In the entries below, find the line with "the code block" and print exactly every line from there up to and including the line with "Click the 在售均价 data point for 19-01", with no other lines.

Extracted data START

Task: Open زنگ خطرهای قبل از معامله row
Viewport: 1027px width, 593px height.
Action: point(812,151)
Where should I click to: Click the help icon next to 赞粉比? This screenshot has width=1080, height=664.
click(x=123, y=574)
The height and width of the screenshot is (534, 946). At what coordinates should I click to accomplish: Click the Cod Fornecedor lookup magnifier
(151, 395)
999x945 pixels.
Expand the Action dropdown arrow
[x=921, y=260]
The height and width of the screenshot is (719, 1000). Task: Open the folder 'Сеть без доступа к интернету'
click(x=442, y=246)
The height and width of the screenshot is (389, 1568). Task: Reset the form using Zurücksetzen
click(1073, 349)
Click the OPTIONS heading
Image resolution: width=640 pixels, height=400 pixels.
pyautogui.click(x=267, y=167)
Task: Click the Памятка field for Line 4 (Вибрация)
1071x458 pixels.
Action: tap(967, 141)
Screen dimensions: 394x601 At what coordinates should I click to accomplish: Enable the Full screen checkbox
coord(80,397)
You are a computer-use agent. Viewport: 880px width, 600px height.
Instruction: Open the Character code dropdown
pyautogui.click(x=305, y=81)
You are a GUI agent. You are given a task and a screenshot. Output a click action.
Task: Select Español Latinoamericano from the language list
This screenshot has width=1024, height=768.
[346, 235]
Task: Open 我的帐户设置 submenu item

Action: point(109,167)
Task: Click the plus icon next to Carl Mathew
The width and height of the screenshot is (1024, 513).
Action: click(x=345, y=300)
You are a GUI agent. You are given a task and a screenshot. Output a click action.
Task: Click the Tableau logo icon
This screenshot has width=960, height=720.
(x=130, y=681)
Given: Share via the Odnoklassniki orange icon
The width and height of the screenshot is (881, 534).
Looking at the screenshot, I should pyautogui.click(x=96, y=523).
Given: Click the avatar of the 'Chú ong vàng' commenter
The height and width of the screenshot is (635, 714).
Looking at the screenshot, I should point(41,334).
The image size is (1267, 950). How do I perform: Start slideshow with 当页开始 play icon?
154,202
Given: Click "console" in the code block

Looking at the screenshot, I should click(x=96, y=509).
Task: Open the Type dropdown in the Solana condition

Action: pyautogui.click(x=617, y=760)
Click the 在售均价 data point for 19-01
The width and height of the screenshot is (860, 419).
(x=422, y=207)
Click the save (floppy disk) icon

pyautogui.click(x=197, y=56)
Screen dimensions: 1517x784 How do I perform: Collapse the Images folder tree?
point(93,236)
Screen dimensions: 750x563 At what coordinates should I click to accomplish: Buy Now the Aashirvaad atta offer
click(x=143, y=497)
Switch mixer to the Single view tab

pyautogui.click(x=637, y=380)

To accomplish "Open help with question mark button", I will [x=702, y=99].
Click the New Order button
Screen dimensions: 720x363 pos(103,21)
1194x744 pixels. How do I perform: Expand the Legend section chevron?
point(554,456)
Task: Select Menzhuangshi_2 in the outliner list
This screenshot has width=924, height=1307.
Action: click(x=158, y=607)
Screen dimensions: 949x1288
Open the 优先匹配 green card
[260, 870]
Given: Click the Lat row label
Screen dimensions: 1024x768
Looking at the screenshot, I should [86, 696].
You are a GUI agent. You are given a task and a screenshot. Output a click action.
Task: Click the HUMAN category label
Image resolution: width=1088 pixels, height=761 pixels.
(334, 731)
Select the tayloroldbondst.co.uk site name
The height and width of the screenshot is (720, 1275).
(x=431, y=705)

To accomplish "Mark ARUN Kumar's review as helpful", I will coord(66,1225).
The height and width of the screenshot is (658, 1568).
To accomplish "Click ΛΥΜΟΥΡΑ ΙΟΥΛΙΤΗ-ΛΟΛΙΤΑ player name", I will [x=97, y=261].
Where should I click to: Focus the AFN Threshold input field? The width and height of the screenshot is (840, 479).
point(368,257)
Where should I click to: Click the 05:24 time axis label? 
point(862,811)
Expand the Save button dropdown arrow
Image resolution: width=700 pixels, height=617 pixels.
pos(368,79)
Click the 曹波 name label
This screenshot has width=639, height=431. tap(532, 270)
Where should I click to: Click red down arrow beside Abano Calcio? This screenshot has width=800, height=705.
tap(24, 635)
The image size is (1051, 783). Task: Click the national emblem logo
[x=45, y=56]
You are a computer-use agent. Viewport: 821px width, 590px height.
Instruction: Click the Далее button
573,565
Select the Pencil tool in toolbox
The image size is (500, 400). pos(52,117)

Extracted data END

• Task result:
Given: Click "console" in the code block

Looking at the screenshot, I should click(x=96, y=509).
Task: Open the Type dropdown in the Solana condition

Action: pyautogui.click(x=617, y=760)
Click the 在售均价 data point for 19-01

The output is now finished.